Но так случилось, что Бог в этот день был не на стороне партизан, и тело Гостева с территории лагеря вынести не удалось. Когда, обходя трупы скошенных пулеметами заключенных и партизан, вышли к воротам, там уже стояли солдаты прибывшего из-за перевала батальона. А неподалеку, стегая себя по бутылкообразным ногам где-то срезанным прутиком и ежесекундно очищая вислый коршунячий нос, прохаживался лоснящийся от жира господин в форме майора французской армии.
– Так кто вы такие? – гнусаво обратился он к Маркину. – И чего вам понадобилось в моем лагере?
«Ах вот оно что, – пронеслось в мозгу Маркина, – значит, это и есть печально известный „Майор с косой“. Ну, погоди, чертяка, сегодня тебе несдобровать, сегодня отольются кошке мышкины слезы»! – нащупал он привязанную к бедру гранату.

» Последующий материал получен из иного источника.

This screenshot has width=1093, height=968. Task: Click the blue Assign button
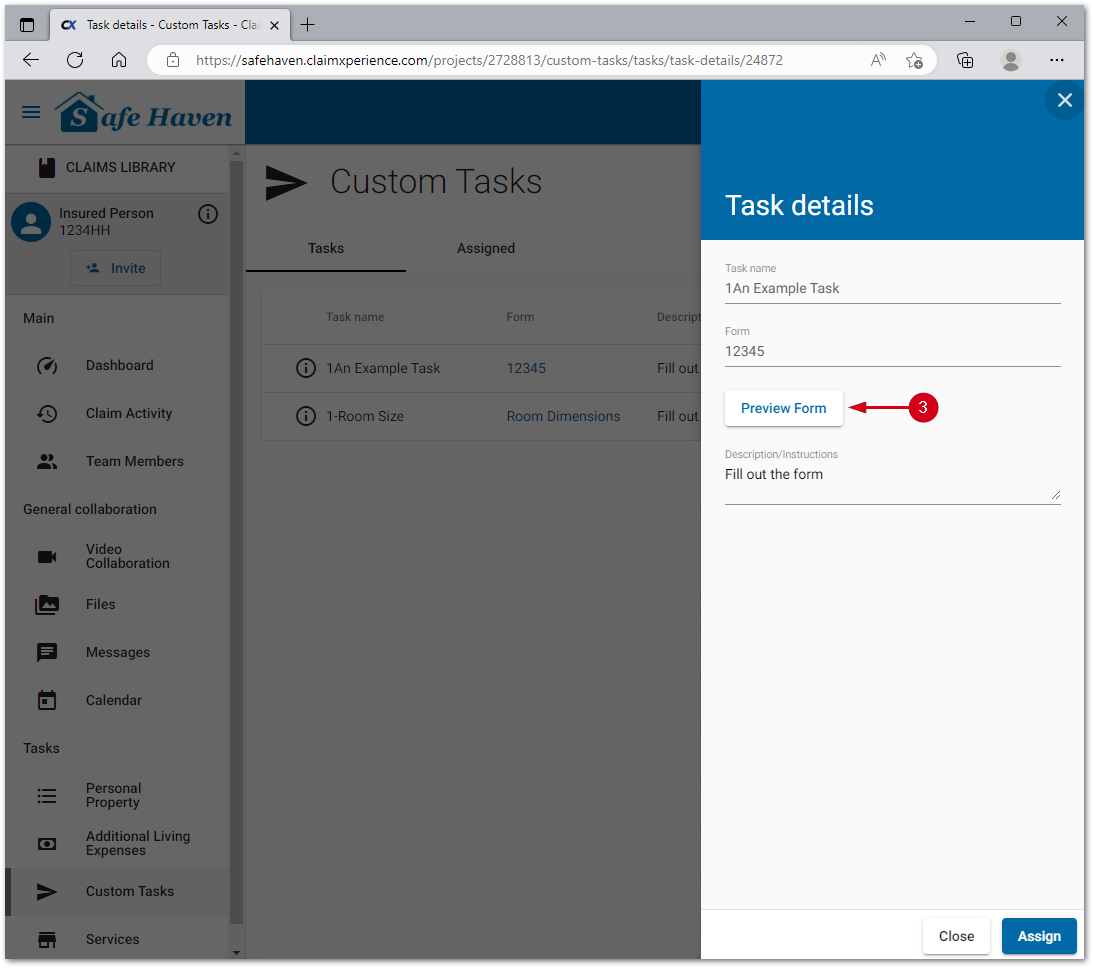[1039, 937]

Этому приему его научили еще во время Гражданской: карман брюк отрезался, тоненькая бечевка привязывалась к кольцу гранаты и пропускалась к поясу. Стоило полезть в карман вроде бы за спичками или за носовым платком и дернуть за бечевку, как чека вылетала и раздавался взрыв. Погибали при этом все, кто стоял в радиусе десяти метров.
– Честно говоря, я даже не знаю, как ответить на ваш вопрос, – развел руками Маркин. – Сказать, что мы маки, вы не поверите: ведь петэновские газеты трубят, что все честные французы в восторге от его правления, а по лесам шляются одни бандиты.

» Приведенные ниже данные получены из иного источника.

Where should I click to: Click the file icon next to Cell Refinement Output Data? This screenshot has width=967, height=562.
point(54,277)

– Так оно и есть, – ухмыльнулся майор Жак. – Кто же вы есть, коли не бандиты и уголовники, если не подчиняетесь решениям правительства? Чистой воды уголовники. Это я вам как юрист говорю, – стегнул он сапог прутиком.
– А если мы признаем другое правительство, то, которое не стало немецкой подстилкой и которое возглавляет де Голль?
– Поосторожнее! – резко взмахнув, стегнул он по лицу Маркина. – Здесь вам не коммунистический митинг!
Что угодно мог стерпеть Маркин, но только не это. Его шрам мгновенно стал багрово-синим, а от удара на лбу выступила кровь. Он провел по лбу тыльной стороной ладони, увидел кровь и, чтобы промокнуть рану, полез за платком.
«Все в порядке, – внутренне улыбнулся он. – Граната на месте, бечевка натянута. На всякий случай надо подойти поближе и к коменданту, и ко всей его компашке, – сделал он шаг к берберу Лангфельдеру. – Чем больше захвачу этих мерзавцев, тем больше грехов простится на Страшном суде».
И поручик Маркин дернул за бечевку! Взрыв был такой страшной силы, что полтора десятка тел превратились в ошметки рук, ног, голов и перемешанных с землей внутренностей. Ни Лангфельдера, ни его приверженцев опознать не удалось. Груду мяса, которой стали французские фашисты, свалили в одну яму, во избежание заразы посыпали известью, а сверху навалили глины, которая почему-то просела. Со временем могильный холм так сравнялся с земней, что его не стало видно, и об этой странной могиле забыли.